Orgone: Cali Fever Review
To me the essence of funk will always be personified by James Brown, the man who walked, talked, and bled the style. Fueled largely by booze, hard drugs, and sex, Brown made hard funk that could knock you off your feet. It was dangerous, brazen, sexy music. It wasn’t something you would take home to meet your parents. Ever since the seventies though, funk has been on a long and slow decline. The genre has become synonymous with jam bands, which drain it of all its virile potency and replace it with “good vibes” and nuanced musicianship. The James Browns, Maceo Parkers, Bobby Byrds of the world have been replaced by artists who are very talented musicians that, nonetheless, seem content to churn out boring, forgettable funk music. The current Los Angeles funk scene is both complicit in this shift, as well as one of the few remaining bastions against it. Though LA bands like Breakestra and Orgone still produce some of the country’s best funk music, even they too often fall victim to the hippie jam clichés.
Orgone’s new record Cali Fever is a great representation of funk’s current dichotomy: It’s a blend of the in-your-face rhythms of the past with the happy-nu-groove of today. In some cases the past wins out: “Sandstorm” sports one of the hotter horn parts this side of 1965, not to mention pulsing guitar and bass. “Overtime” sound like it lifts its guitar line straight out of seventies blaxploitation flick, with Fanny Franklin’s soulful vocals making a nice, if not altogether all that striking, compliment. “Doing me Wrong” evokes a convulsing Funkadellic groove to the point where I caught myself thinking “hasn’t Dr. Dre sampled this before?”
On the flipside though tracks like “The Only One” and “It’s Time Tonight” attempt for and miss utterly a synthy Prince sexiness, largely due to the fact that it just isn’t all that sexy (especially in funk music) to sing about higher planes and spiritual connection. Prince sang about fucking – these guys sound like they would rather be connecting over lychee iced tea. Titular “Cali Fever” brings a intensely funky horns and guitars to the table (not to mention some nicely placed finger cymbals) but then wastes them on stupid lyrics about California. Stylistic detours like samba inflected “Matanza” are interesting listening but fall flatter than anything Brazillian influenced rightly should. And last but not least in New Orleans jazz influenced “Crazy Queen,” Franklin tries to inject some energy into having a hectic lifestyle, but ends up with something that sounds like it would make a good theme song for a transvestite reality show.

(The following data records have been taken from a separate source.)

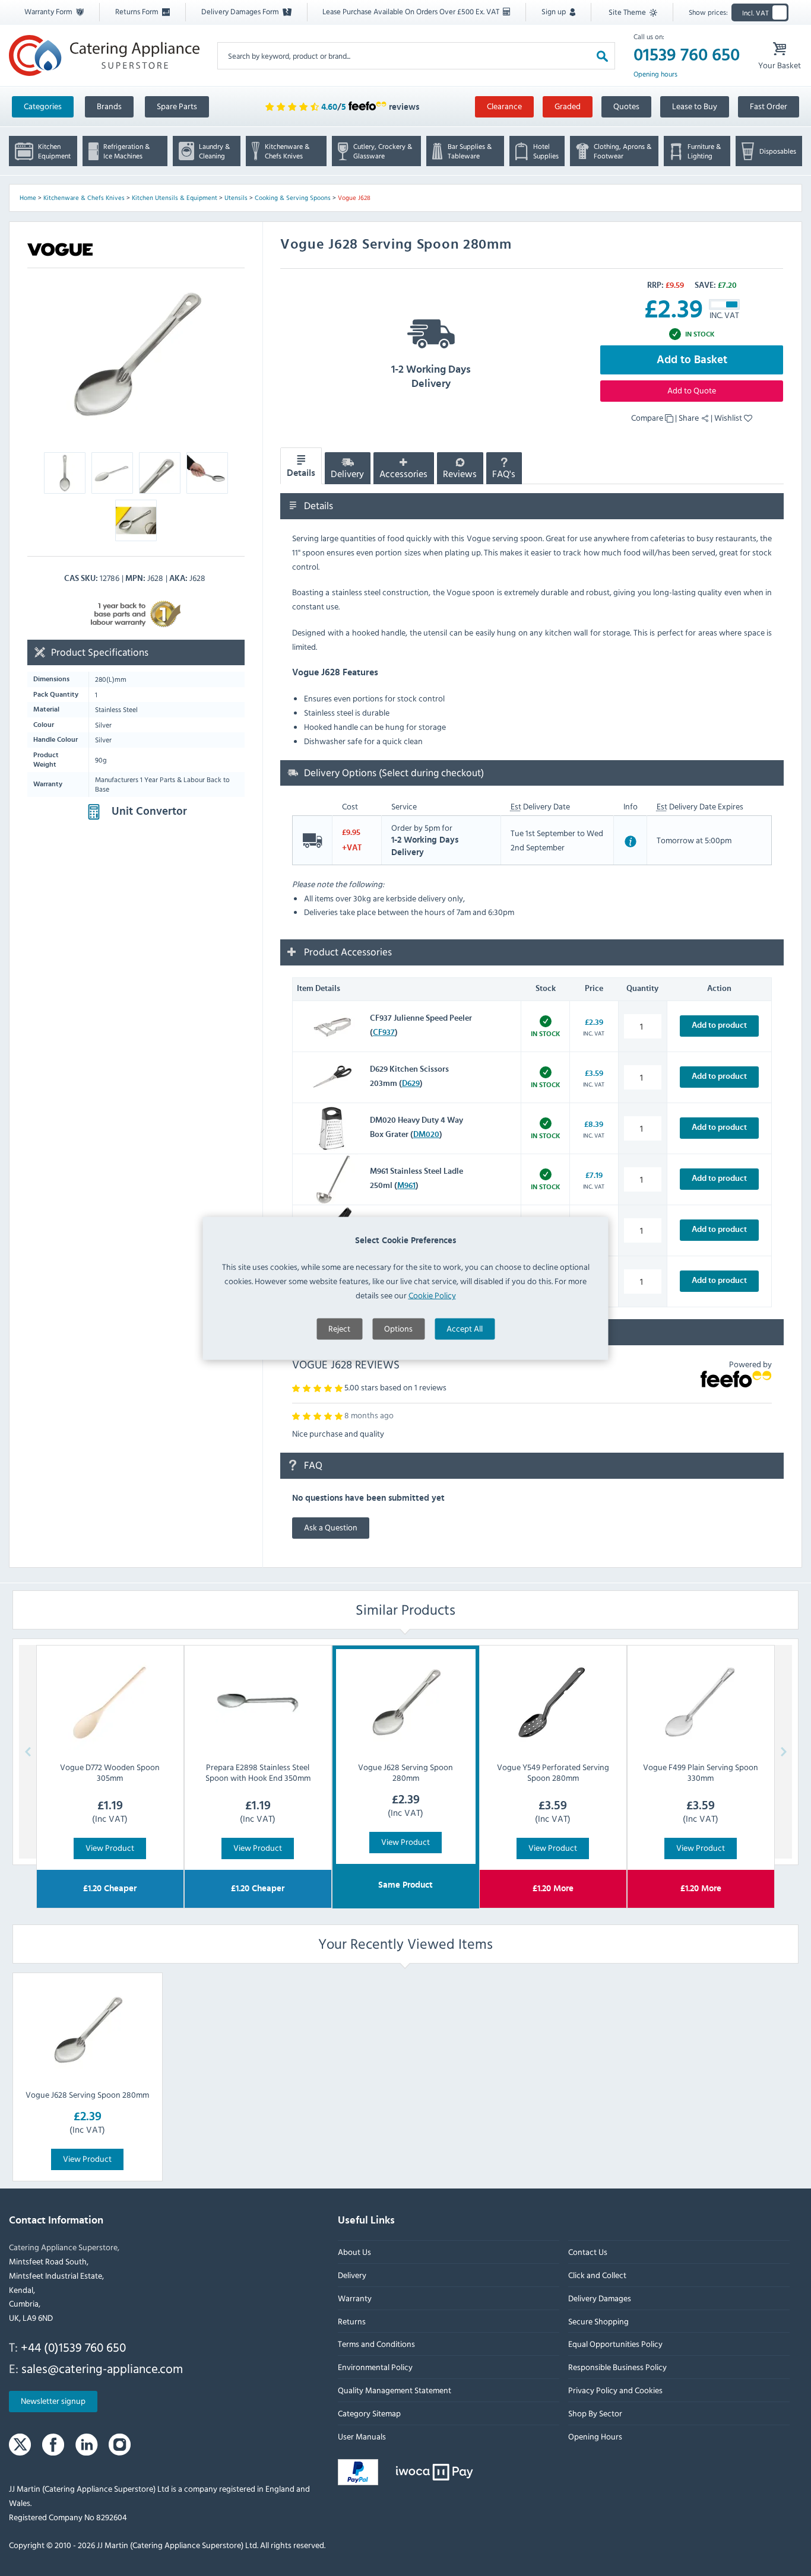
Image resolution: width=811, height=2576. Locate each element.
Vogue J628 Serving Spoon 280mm (87, 2094)
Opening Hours (595, 2436)
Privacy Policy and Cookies (615, 2390)
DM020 (426, 1134)
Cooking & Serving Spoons (293, 197)
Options (398, 1328)
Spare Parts (177, 106)
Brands (109, 106)
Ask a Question (330, 1526)
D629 (411, 1083)
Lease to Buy (694, 106)
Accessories (403, 473)
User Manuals (362, 2436)
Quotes (626, 106)
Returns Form (137, 11)
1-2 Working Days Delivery (431, 376)
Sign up (554, 11)
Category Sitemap (369, 2413)
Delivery (347, 473)
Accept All (464, 1328)
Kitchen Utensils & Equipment (174, 197)
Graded (568, 106)
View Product (109, 1847)
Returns (352, 2321)
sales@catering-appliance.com (102, 2368)
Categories (43, 106)
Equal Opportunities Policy (615, 2343)
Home (28, 197)
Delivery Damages (599, 2298)
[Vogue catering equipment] (60, 249)
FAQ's (503, 473)
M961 (406, 1185)
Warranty (355, 2298)
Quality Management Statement (394, 2390)
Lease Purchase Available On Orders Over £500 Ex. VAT (411, 11)
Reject (339, 1328)
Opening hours (655, 74)
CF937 (384, 1032)
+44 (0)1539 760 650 (73, 2346)
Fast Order (768, 106)
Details (301, 473)
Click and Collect (597, 2275)
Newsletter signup (53, 2400)
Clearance (504, 106)
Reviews (460, 473)
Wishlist (729, 417)
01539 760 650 (686, 55)
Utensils (236, 197)
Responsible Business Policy (617, 2367)
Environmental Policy (375, 2367)
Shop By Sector (595, 2413)
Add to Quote (691, 390)
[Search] (602, 55)
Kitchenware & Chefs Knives (84, 197)
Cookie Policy (432, 1294)
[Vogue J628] (136, 355)
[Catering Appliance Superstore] (104, 55)
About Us (354, 2251)
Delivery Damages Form (241, 11)
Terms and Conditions (376, 2343)
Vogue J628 (354, 197)
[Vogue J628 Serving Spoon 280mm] (87, 2031)
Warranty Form (49, 11)
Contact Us (587, 2251)
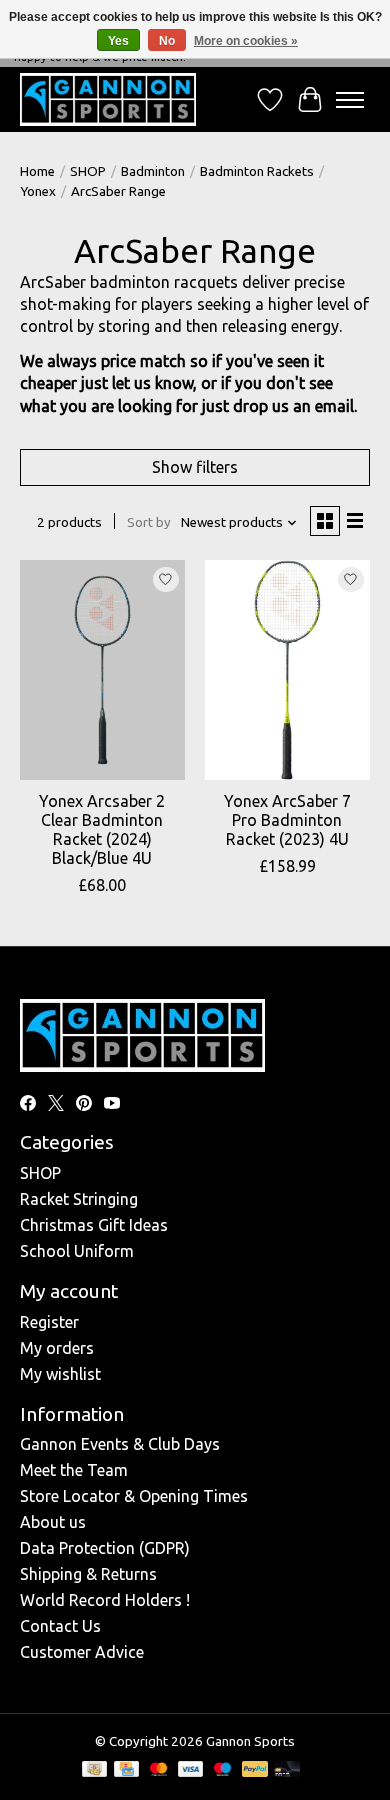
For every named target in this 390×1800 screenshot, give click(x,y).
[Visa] (191, 1770)
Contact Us (60, 1626)
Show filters (195, 467)
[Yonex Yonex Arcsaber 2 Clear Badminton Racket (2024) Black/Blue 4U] (102, 669)
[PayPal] (255, 1770)
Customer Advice (82, 1652)
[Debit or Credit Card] (287, 1770)
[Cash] (94, 1770)
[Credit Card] (126, 1770)
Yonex (38, 191)
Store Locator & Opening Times (134, 1496)
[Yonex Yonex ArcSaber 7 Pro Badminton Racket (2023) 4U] (287, 669)
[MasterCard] (159, 1770)
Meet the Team (74, 1470)
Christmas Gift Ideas (94, 1225)
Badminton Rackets (257, 171)
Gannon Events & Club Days (120, 1444)
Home (37, 171)
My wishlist (60, 1374)
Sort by (149, 522)
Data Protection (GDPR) (105, 1548)
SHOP (88, 171)
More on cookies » (246, 41)
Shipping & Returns (88, 1574)
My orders (57, 1348)
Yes (118, 41)
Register (49, 1322)
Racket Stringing (79, 1199)
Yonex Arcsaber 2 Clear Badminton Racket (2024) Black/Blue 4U (102, 830)
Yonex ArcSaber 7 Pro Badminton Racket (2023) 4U (287, 820)
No (167, 41)
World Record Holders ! (105, 1600)
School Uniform (77, 1251)
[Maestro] (223, 1770)
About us (53, 1522)
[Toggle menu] (350, 100)
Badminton (153, 171)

If I sound harsh in depicting Orgone’s misses, perhaps I go a little too far. Whatever their faults, even at their worst Orgone produce decent, listenable music. As a lover of funk though I badly want for the genre to reverse course and head back to its funkier, grittier roots. Cali Fever doesn’t exactly do that, but it is still a lot better than most of what’s out there. I don’t know if I will ever get my wish for funk to become dangerous again, but at least for the time being it has a relatively safe haven in Los Angeles.